OK, there were issues. Our CIO had no experience with Citrix ICA … or server virtualization
… or SANs. But we figured if we moved through this process one step at a time, everything would
be fine.
Then, in the infinite wisdom of the powers on high, our CIO got approval to make all these
changes simultaneously, during a one-week roll-out! I warned the CIO that the proverbial snowball
in hell would have a better chance of success than this ill-advised rush to disaster. But he
assured me that his staff would be able to handle any problems.
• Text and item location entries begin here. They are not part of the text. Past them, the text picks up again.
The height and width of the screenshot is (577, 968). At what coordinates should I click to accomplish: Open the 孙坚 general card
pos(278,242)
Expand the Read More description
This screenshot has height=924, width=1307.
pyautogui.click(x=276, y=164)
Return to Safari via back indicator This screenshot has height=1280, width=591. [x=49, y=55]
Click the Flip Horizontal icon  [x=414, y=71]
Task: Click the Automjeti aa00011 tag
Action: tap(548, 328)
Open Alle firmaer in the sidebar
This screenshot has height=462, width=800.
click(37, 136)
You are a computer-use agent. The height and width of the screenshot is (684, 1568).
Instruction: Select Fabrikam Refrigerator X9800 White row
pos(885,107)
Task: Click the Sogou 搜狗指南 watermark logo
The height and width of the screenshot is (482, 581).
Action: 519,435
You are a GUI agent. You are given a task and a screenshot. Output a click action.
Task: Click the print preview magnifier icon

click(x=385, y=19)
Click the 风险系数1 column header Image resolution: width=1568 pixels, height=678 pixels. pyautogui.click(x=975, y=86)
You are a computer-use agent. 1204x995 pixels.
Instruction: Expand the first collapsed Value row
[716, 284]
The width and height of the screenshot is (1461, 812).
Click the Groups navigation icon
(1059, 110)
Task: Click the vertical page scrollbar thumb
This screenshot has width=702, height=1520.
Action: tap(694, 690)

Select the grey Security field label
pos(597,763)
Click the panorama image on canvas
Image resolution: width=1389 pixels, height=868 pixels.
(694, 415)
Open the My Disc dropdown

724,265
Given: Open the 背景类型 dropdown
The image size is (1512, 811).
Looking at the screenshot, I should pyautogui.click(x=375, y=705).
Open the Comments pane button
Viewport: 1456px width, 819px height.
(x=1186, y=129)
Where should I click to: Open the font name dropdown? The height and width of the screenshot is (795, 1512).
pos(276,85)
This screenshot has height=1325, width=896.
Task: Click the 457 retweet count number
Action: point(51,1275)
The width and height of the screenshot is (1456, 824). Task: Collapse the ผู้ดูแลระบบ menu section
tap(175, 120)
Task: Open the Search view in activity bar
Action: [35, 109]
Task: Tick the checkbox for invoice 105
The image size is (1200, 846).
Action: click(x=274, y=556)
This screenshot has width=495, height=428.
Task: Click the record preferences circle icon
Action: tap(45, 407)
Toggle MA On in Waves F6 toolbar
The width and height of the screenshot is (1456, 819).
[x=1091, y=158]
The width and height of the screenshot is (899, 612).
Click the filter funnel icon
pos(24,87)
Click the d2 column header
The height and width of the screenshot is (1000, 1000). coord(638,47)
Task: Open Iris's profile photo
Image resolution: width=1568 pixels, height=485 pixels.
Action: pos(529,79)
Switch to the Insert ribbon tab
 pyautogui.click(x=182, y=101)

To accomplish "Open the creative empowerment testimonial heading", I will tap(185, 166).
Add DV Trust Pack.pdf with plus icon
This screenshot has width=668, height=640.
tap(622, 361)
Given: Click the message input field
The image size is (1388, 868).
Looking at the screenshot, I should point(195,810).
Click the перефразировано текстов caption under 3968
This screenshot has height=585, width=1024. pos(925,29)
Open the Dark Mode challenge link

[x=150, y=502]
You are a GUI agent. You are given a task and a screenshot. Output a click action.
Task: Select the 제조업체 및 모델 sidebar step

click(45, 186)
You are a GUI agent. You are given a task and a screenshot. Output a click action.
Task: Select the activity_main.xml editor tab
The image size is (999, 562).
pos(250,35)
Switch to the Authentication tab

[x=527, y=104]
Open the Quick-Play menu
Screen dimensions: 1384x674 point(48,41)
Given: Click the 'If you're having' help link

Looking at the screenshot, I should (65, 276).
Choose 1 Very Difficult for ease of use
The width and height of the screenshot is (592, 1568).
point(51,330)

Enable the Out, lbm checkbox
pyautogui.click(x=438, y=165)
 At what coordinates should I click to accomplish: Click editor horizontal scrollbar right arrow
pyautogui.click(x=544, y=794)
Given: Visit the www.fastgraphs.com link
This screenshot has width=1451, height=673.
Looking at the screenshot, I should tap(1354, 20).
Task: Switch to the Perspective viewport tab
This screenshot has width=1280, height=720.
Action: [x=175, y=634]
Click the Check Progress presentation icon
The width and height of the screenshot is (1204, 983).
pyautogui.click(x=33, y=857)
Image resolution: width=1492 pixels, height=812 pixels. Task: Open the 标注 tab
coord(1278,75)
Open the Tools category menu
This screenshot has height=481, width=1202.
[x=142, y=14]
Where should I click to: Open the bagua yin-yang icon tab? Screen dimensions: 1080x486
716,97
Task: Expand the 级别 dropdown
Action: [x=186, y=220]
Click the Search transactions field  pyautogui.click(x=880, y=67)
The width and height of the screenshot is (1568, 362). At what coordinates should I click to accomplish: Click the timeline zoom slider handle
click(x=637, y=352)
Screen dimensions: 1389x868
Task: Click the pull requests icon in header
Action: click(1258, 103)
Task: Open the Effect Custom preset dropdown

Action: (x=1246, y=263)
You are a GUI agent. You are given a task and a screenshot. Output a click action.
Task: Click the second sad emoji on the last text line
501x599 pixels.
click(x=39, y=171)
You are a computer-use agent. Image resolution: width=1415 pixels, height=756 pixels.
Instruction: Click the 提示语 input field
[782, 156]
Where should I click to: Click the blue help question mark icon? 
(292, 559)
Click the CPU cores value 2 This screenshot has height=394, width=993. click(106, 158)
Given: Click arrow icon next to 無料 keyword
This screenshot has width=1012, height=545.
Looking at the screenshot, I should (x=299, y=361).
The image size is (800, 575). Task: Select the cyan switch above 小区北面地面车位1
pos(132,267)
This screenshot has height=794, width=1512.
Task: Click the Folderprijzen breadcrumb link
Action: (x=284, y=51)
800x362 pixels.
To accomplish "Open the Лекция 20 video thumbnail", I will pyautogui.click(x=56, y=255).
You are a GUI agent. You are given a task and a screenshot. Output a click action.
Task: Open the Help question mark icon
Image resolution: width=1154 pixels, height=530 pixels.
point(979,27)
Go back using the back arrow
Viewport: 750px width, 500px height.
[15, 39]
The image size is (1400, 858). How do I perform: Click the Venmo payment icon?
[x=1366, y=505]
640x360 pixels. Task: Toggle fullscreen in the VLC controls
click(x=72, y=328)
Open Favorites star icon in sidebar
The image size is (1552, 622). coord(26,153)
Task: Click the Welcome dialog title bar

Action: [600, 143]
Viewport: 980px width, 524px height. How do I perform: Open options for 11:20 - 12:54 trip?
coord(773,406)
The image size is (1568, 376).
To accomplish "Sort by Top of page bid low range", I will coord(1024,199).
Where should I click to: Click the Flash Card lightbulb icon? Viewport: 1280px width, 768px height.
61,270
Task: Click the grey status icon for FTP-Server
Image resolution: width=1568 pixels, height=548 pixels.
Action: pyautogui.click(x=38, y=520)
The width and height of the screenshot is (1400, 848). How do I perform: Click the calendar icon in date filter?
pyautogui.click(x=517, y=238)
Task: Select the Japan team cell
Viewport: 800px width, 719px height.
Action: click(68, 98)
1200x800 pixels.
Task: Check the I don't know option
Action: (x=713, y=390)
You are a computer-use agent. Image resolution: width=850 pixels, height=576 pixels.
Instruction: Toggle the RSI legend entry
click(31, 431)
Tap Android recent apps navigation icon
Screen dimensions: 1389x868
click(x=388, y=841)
The roll-out started on Friday evening. By Saturday morning we were crippled. The only
functional apps were an old Exchange server and the staff time-clock software running on
the old server. The CIO and his staff of help-desk technicians had reserved Sunday for
testing. But nothing was working, and the level of chaos was so intense nobody knew what
to test first.
Any first-term computer science student would have known that a more incremental, staged
transition would have had a better chance of success. For much of the week the transition
team threw money at Microsoft, Citrix, our medical-records application vendor, an IT consulting
group, and the new datacenter hosting company, trying to isolate, identify, and repair the vast
number of issues that had arisen. The CIO spent the week hiding from a small army of inside
staffers and outside consultants, all of whom were waiting in line to call him bad names.
By 5 p.m. Thursday things were beginning to work, and by mid-day Friday I was reasonably
confident that we were able to care for our patients. I had been worried that a patient might
die because of the deranged state of our systems. But we got lucky, and no one suffered physical
harm. On the other hand, my best guess is that during the course of this week we spent roughly
twice the half-million dollars that had been allocated for the upgrade.
To my surprise, the CIO hasn’t been fired. Maybe that’s because HR can’t find his records.